Input modules

Beats

Reads data from elastic beats client, i.e. filebeats, and sends it to its outputs.

interface: Ipaddress to listen on.
port: Port to listen on.
timeout: Sockettimeout in seconds.
tls: Use tls or not.
key: Path to tls key file.
cert: Path to tls cert file.
cacert: Path to ca cert file.
tls_proto: Set TLS protocol version.
max_buffer_size: Max kilobytes to in receiving buffer.

Configuration template:

- input.Beats:
   interface:                       # <default: ''; type: string; is: optional>
   port:                            # <default: 5151; type: integer; is: optional>
   timeout:                         # <default: None; type: None||integer; is: optional>
   tls:                             # <default: False; type: boolean; is: optional>
   key:                             # <default: False; type: boolean||string; is: required if tls is True else optional>
   cert:                            # <default: False; type: boolean||string; is: required if tls is True else optional>
   cacert:                          # <default: False; type: boolean||string; is: optional>
   tls_proto:                       # <default: 'TLSv1'; type: string; values: ['TLSv1', 'TLSv1_1', 'TLSv1_2']; is: optional>
   max_buffer_size:                 # <default: 10240; type: integer; is: optional>
   receivers:
    - NextModule

ElasticSearch

Get documents from ElasticSearch.

The elasticsearch module takes care of discovering all nodes of the elasticsearch cluster. Requests will the be loadbalanced via round robin.
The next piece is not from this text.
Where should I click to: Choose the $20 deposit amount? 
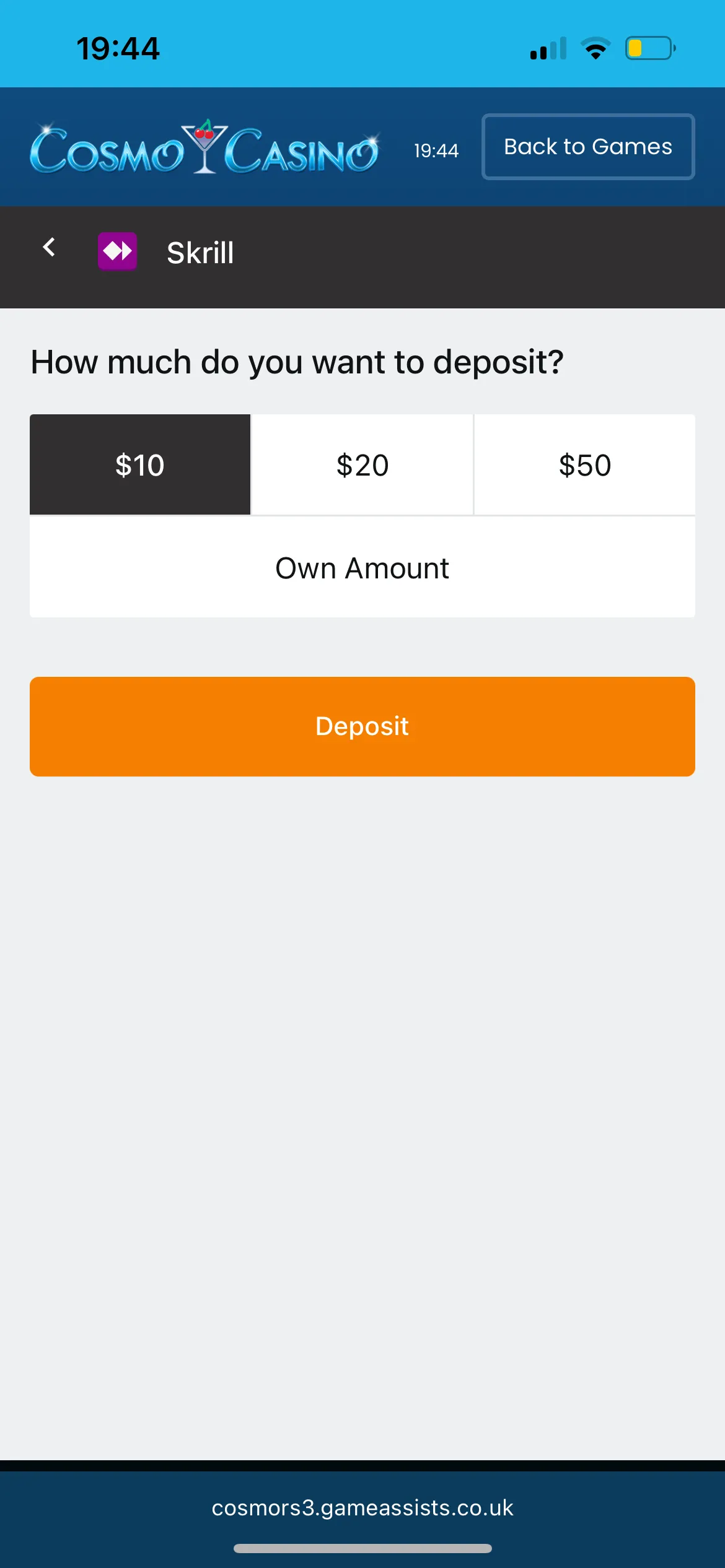tap(362, 465)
query: The query to be executed, in json format.
search_type: The default search type just will return all found documents. If set to ‘scan’ it will return
‘batch_size’ number of found documents, emit these as new events and then continue until all
documents have been sent.
field_mappings: Which fields from the result document to add to the new event.
If set to ‘all’ the whole document will be sent unchanged.
If a list is provided, these fields will be copied to the new event with the same field name.
If a dictionary is provided, these fields will be copied to the new event with a new field name.
E.g. if you want “_source.data” to be copied into the events “data” field, use a mapping like:
“{‘_source.data’: ‘data’}.
For nested values use the dot syntax as described in:
nodes: Configures the elasticsearch nodes.
read_timeout: Set number of seconds to wait until requests to elasticsearch will time out.
connection_type: One of: ‘thrift’, ‘http’.
http_auth: ‘user:password’.
use_ssl: One of: True, False.
index_name: Sets the index name. Timepatterns like %Y.%m.%d are allowed here.
sniff_on_start: The client can be configured to inspect the cluster state to get a list of nodes upon startup.
Might cause problems on hosts with multiple interfaces. If connections fail, try to deactivate this.
sniff_on_connection_fail: The client can be configured to inspect the cluster state to get a list of nodes upon failure.
Might cause problems on hosts with multiple interfaces. If connections fail, try to deactivate this.
query_interval_in_secs: Get data to es in x seconds intervals. NOT YET IMPLEMENTED!!

Configuration template:

- input.ElasticSearch:
   query:                           # <default: '{"query": {"match_all": {}}}'; type: string; is: optional>
   search_type:                     # <default: 'normal'; type: string; is: optional; values: ['normal', 'scan']>
   batch_size:                      # <default: 1000; type: integer; is: optional>
   field_mappings:                  # <default: 'all'; type: string||list||dict; is: optional;>
   nodes:                           # <type: string||list; is: required>
   read_timeout:                    # <default: 10; type: integer; is: optional>
   connection_type:                 # <default: 'urllib3'; type: string; values: ['urllib3', 'requests']; is: optional>
   http_auth:                       # <default: None; type: None||string; is: optional>
   use_ssl:                         # <default: False; type: boolean; is: optional>
   index_name:                      # <default: 'lumbermill-%Y.%m.%d'; type: string; is: optional>
   sniff_on_start:                  # <default: True; type: boolean; is: optional>
   sniff_on_connection_fail:        # <default: True; type: boolean; is: optional>
   query_interval_in_secs:          # <default: 5; type: integer; is: optional>
   receivers:
    - NextModule

File

Read data from files.

This module supports two modes:
  • cat: Just cat existing files.
  • tail: Follow changes in given files.
paths: An array of paths to scan for files. Can also point to a file directly.
pattern: Pattern the filenames need to match. E.g. ‘.pdf’, ‘article.xml’ etc.
recursive: If set to true, scan paths recursively else only scan current dir.
line_by_line: If set to true, each line in a file will be emitted as single event.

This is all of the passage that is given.